Divorce and Timing
May 23, 2014
My friend Randy Kessler from Atlanta posted a FB link to an article entitled “When is the worst time to get a divorce? Splitting up at the wrong time could cost you big.” The article discusses “typical” cases like Clippers owner Donald Sterling and the 2003 divorce of GE executive Jack Welch, which was termed one of the largest divorce settlements of all time.
Let’s get real. Timing is a very important issue for many people. But – big surprise here – few have the resources of the Sterlings or the Welches. So when the article suggests that people do not divorce just before or during the sale of a business or if a company is about to go public, the advice applies to far less than 1% of people considering divorce.
For the other 99+%, the issue is really an emotional one. It is not infrequent for people to ask me if they should wait until a child graduates, after a birthday, after an anniversary and, frequently, until after Christmas.
My answer is that there is no “good” time to get divorced – only bad times. Yes, in certain instances, taking child custody off the table might save emotional and financial resources. Yes, sometimes filing on December 24 may ruin holidays for that year. Certainly, waiting an extra week, an extra month or even an extra year is not going to cause any harm.

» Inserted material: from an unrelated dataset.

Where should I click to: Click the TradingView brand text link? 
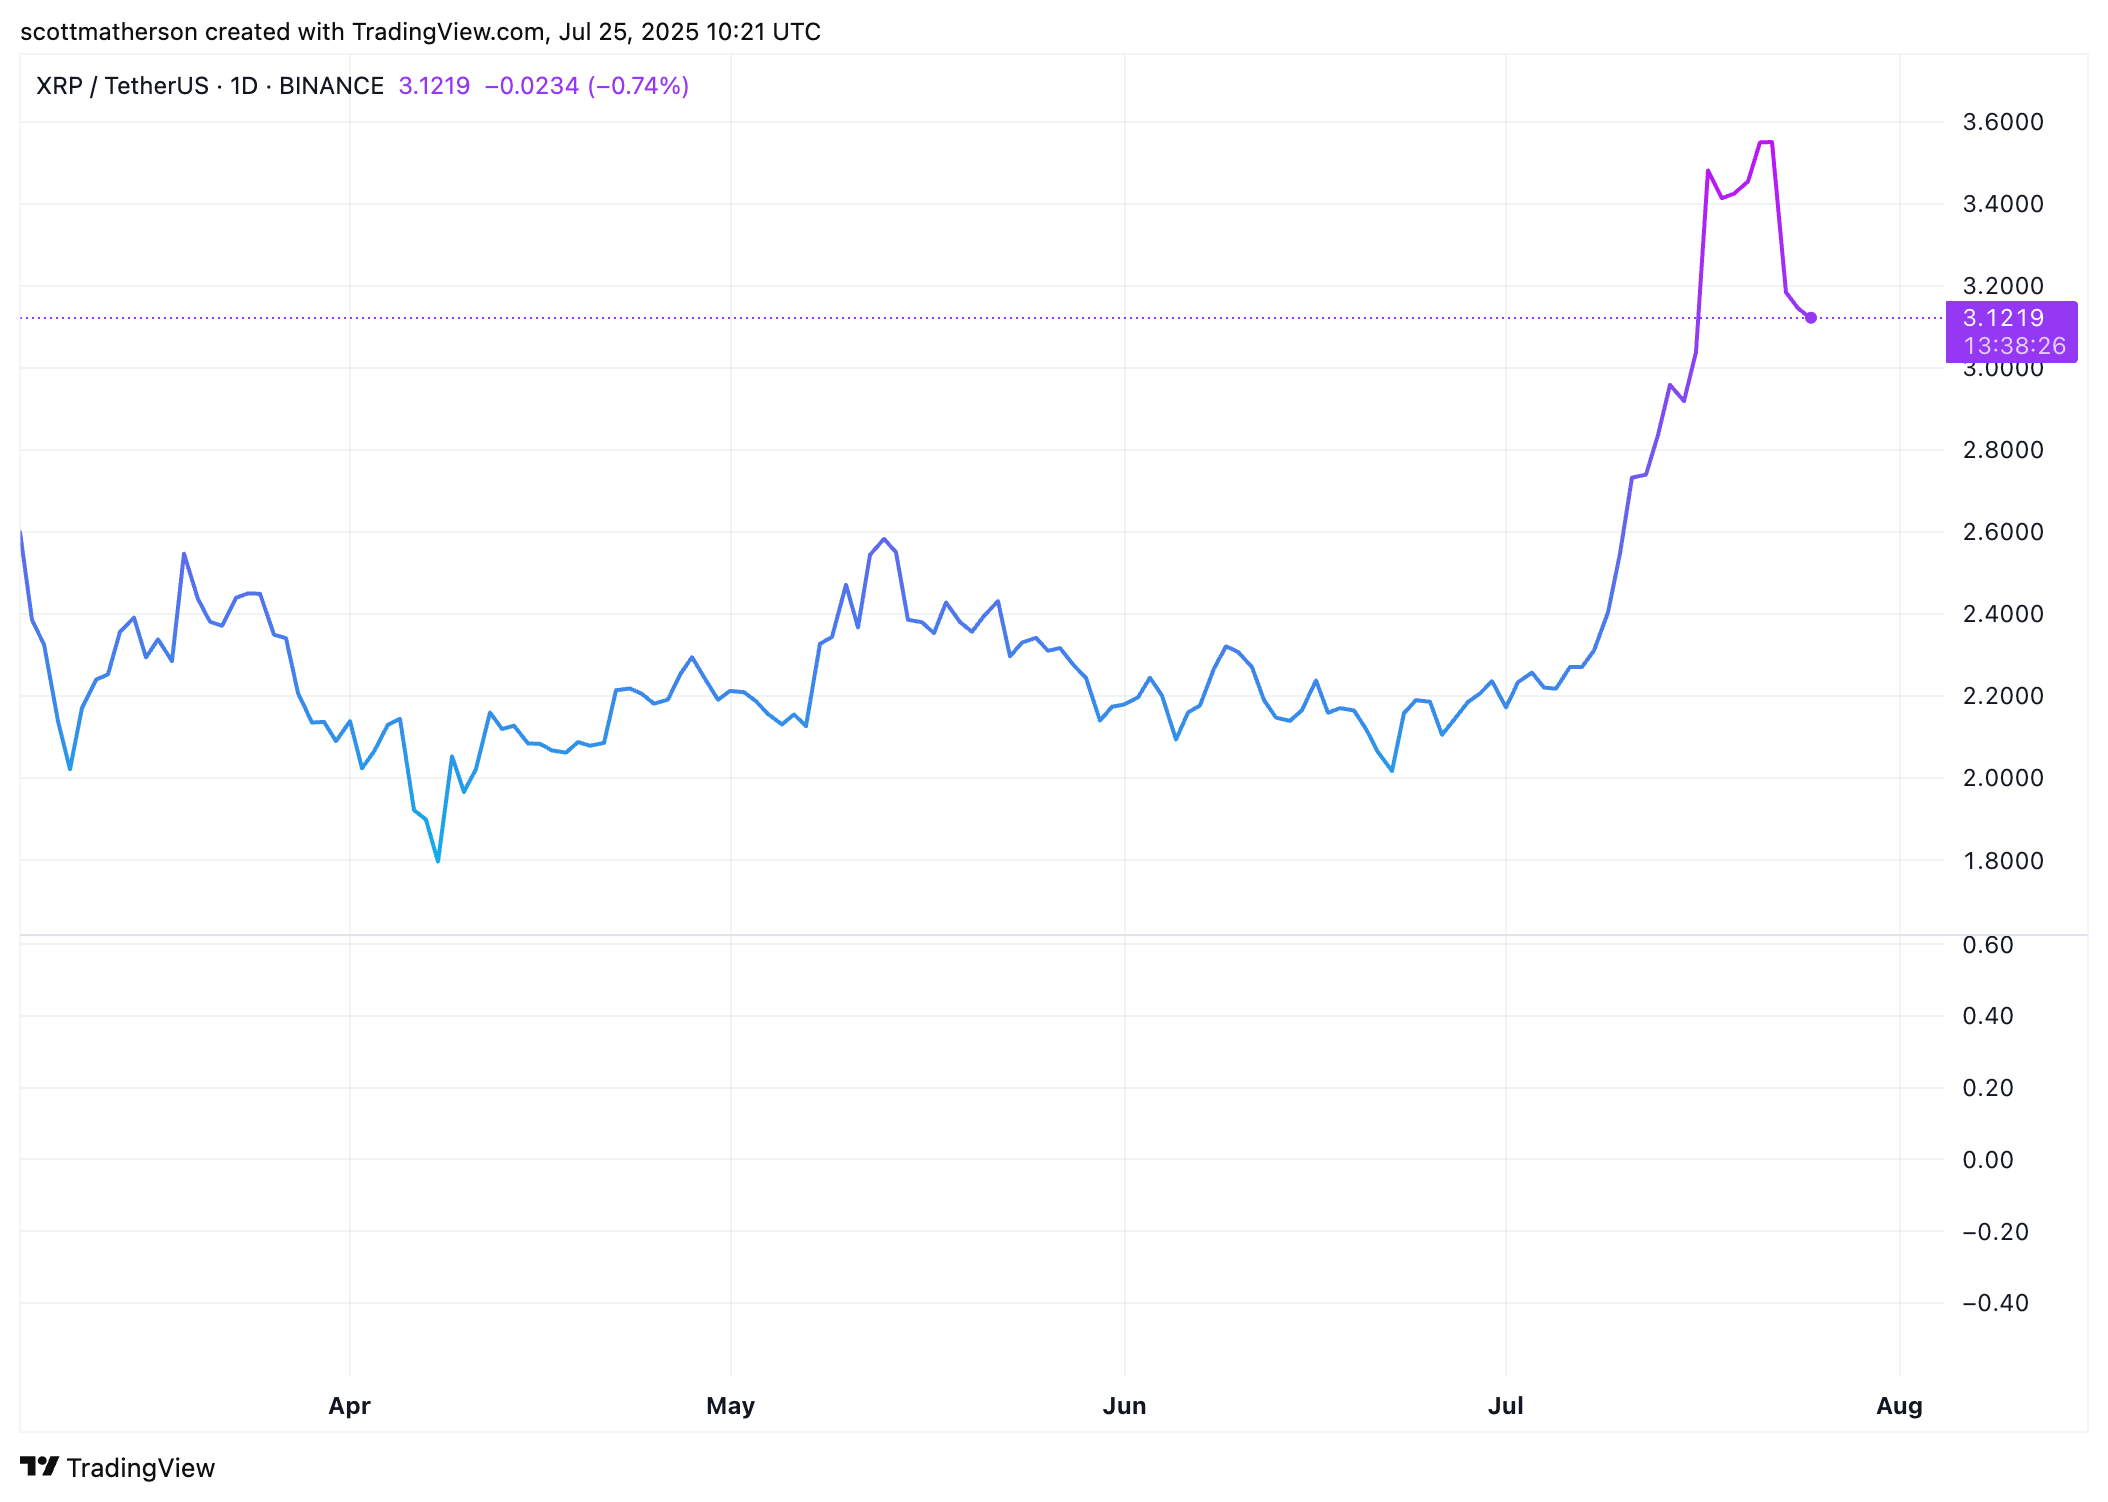tap(140, 1468)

If a marriage is saveable, then people need to take the necessary steps to try to do so, which is usually joint counseling. But if a marriage is terminable, the sooner it is put to rest, the sooner the rest of life can start. Dead marriages don’t come back to life. Rather, they fester and the emotional toll gets worse. Sometimes, far worse.
In most cases, the decision of “when” is really one of “if.” Many people I meet with are wrestling with the decision of whether to terminate the marriage at all. The “when” is really an excuse.
Absent extreme circumstances, such as abuse (both physical and mental) it is not my job to tell people whether to terminate their marriage. Rather, to the extent they are wrestling with this decision, they should be discussing it with someone with mental health training, such as psychologist or psychotherapist. My job is to explain the legal process and options available. The fear and the guilt which frequently arise from initiating divorce proceedings should be explored with someone who has training in the appropriate field.
So the advice in the article, which includes waiting until the real estate market improves so an underwater house can create equity, is good financial advice. But in most cases, the difficult issues are not the finances, but the emotions. And if the breakdown of the marriage is, indeed, not reversible, time is not going to work any magic.